You are viewing a plain text version of this content. The canonical link for it is here.
Posted to general@xerces.apache.org by "Urobushkin, Gleb" <Gl...@westgroup.com> on 2000/02/17 21:12:58 UTC

Xerces4J/SAX -- internal subset: issues with enity declarations

I am observing an inconsistent behavior in the treatment of internal subset
declarations by a SAX parser from Xerces300ea3 for Java.

sax.SAXWriter from the samples jar was used as a parsing application

Issues:

1. Scanning or buffering error (absent in older ibm4j) when reading a large
file of character entity declarations.
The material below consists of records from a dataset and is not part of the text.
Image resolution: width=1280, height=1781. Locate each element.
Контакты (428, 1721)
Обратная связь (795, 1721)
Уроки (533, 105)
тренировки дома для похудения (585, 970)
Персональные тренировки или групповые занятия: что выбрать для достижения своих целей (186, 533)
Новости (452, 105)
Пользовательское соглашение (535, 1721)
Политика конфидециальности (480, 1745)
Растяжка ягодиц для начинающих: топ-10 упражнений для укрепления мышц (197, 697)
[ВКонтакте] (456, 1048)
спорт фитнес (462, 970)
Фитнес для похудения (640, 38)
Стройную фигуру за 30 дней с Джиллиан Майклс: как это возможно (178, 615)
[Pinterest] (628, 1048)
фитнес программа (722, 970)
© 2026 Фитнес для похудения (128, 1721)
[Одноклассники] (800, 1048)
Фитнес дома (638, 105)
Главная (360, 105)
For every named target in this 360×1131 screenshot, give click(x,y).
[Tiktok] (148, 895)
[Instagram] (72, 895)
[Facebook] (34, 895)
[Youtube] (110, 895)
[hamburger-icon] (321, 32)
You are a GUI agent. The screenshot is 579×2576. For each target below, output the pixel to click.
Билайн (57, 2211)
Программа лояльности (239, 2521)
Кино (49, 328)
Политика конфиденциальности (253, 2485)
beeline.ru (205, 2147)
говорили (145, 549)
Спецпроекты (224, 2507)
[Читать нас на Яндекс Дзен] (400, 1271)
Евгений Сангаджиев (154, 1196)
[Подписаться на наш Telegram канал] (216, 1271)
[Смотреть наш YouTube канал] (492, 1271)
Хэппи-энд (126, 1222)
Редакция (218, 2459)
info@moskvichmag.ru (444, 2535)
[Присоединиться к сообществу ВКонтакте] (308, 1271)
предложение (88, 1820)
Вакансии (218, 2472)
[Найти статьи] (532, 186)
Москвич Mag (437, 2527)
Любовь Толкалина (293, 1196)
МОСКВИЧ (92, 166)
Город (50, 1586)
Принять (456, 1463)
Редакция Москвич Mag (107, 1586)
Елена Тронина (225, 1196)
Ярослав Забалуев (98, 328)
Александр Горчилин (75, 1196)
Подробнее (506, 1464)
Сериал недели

The declarations are referred to from
the internal subset via a parameter entity.

==============================
<!DOCTYPE dummy [ 
	<!ENTITY % entts SYSTEM "allchars.ent">
	%entts;
]>
<test>
text
</test>
==============================

 <<enttest.ent>> 
...
<!-- Entity set.
     Public identifier:
     -//ISO 8879:1986//ENTITIES Added Math Symbols: Relations//EN
-->
...
<!-- take me out and xerces will break WEIRD -->
<!ENTITY ape    "&#38;#38;ape;">    <!-- approximate, equals -->
...
(from attachment enttest.ent)
==============================  output ==

[Fatal Error] enttest.ent:577:3: The markup declaration contained  ...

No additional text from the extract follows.